*What is required*: Resume the article on sound collage below, writing on from its last paragraph.

*Page excerpt*:

↓↓↓

The sound collage has profoundly reshaped how musicians work. From the roots of musique concrète to today’s vaporwave and plunderphonics, artists are continuing to push the creative boundaries in digital sound.
by Sonia Chien via Chartmetric
What happens when culture is not just the inspiration for art, but also its physical medium? In music, this takes the shape of sound collage: a recording technique in which sampled sound materials are combined to create a rough layering effect, culminating in a new piece of art.
Keith Rankin, the sound collage and vaporwave artist behind Giant Claw and one third of death’s dynamic shroud, notes that the sound collage technique has profoundly reshaped how artists work behind the scenes.
“Collage principles and techniques have created a whole cultural paradigm,” Keith told Chartmetric. “It has pervaded people’s natural workflow, almost in the way that an old composer would decide to use a minor key in their composition.”
Keith gives the example of time stretching, an early vaporwave trend in which artists would use an audio software program like PaulStretch to take a preexisting composition or sound, and slow it down to extreme measures. This has the effect of turning something like a Justin Bieber song into a whole other piece of music.
“[The program] actually retained some of the timber and quality of sound,” said Keith. “So it didn’t just sound like digital mush, it sounded like a beautiful ambient tapestry. To me, that’s an example of technology and inspiration meeting and making a new mode of working. And you see that all the time.”

↑↑↑

*Provided data*:
↓↓↓

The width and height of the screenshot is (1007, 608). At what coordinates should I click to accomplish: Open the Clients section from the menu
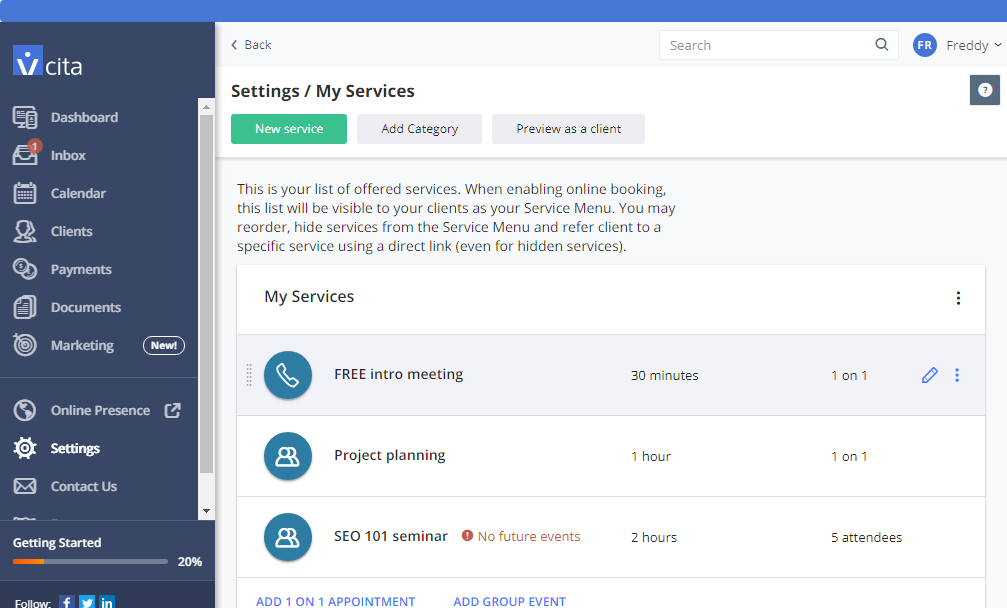71,231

↑↑↑

*The reply*:
Time stretching is one of many collage techniques that artists can use to modify pre-existing sound materials. To Keith, technological advancements like these are all part of the fun of making music. “I feel like music follows art and art follows technology. I really look forward to new technologies, they’re sources of inspiration for me.”
What Is Sound Collage?
The sound collage technique follows the tradition of visual collage stemming from the late 19th century, when people first started gluing photographs together to create new compositions.
A significant predecessor work in sound collage can be attributed to the composer Charles Ives, with his 1906 piece “Central Park in the Dark.”
Scored for a chamber orchestra, Ives approached the piece with the intention of creating the sensation of the chaotic urban environment of Central Park at night. The piece unfolds slowly, with a loose and unpredictable structure. As more instruments are layered on top of each other, it becomes increasingly polytonal, until everything is stripped away again, leaving only a few serene strings.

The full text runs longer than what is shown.